By Adedapo Adesanya
The prices of oil benchmarks jumped by 2 per cent on Tuesday on the fresh possibility that the Organisation of the Petroleum Exporting Countries and its allies (OPEC+) will extend or deepen supply cuts.
Data showed that Brent crude futures gained $1.70 or 2.1 per cent to close at $81.68 a barrel and the US West Texas Intermediate (WTI) crude increased by $1.55 or 2.1 per cent to $76.41 per barrel after a drop in Kazakh oil output and a weaker US Dollar.
OPEC+ is due to hold an online ministerial meeting on Thursday to discuss 2024 production targets.
The alliance, after long negotiations in June, extended oil output cuts of 3.66 million barrels per day or about 5 per cent of daily global demand until the end of 2024.
In addition, Saudi Arabia is making a 1 million barrels per day voluntary reduction in output until the end of December 2023 while Russia is also cutting oil exports of 300,000 barrels per day until the end of the year.
Targets for several African members were reduced for 2024 to bring them in line with declining production levels. The agreement also allows the United Arab Emirates, which has been boosting its production capacity, to increase output in 2024.
Angola and Congo are pumping below their 2024 targets due to falling capacity, while Nigeria has moved closer to, or surpassed its 2024 target in recent months, according to some assessments.

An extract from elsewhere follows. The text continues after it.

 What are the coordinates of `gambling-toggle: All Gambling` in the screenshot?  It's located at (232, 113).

Oil also found support from a weak Dollar, an expected decline in US crude inventories, and the drop in Kazakh output.
Kazakhstan’s largest oilfields have cut their combined daily oil output by 56 per cent after a severe storm in the Black Sea region disrupted up to 2 million barrels per day of oil exports from Kazakhstan and Russia.

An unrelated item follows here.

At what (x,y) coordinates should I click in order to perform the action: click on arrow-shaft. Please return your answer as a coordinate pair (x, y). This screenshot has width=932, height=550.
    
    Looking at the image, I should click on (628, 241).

Unlike Russia, Kazakhstan doesn’t have many alternative export routes for its oil and the disruption is expected to lower the country’s oil production by 631,700 metric tons this week. It was unclear when the situation would normalise while Russia’s Black Sea port of Novorossiysk, the largest Black Sea outlet for oil and products, remained closed for loadings on Tuesday.

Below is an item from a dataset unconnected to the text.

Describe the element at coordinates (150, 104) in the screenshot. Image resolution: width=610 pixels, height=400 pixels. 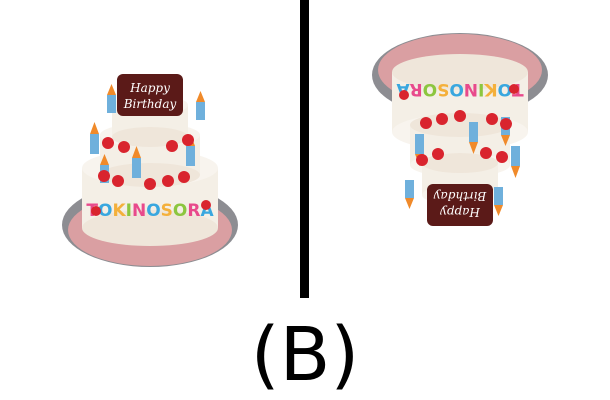
I see `plaque-line-2: Birthday` at that location.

The US Dollar sank to a three-month low on Tuesday after an official of the US Federal Reserve flagged the possibility of lowering the Fed policy rate in the months ahead if inflation declines further.
A weaker Dollar typically bolsters oil demand, making dollar-denominated oil less expensive for buyers using other currencies.
Crude oil inventories in the United States fell this week by 817,000 barrels for week ending November 24, according to The American Petroleum Institute (API), after a 9.05-million-barrel rise in crude inventories in the week prior.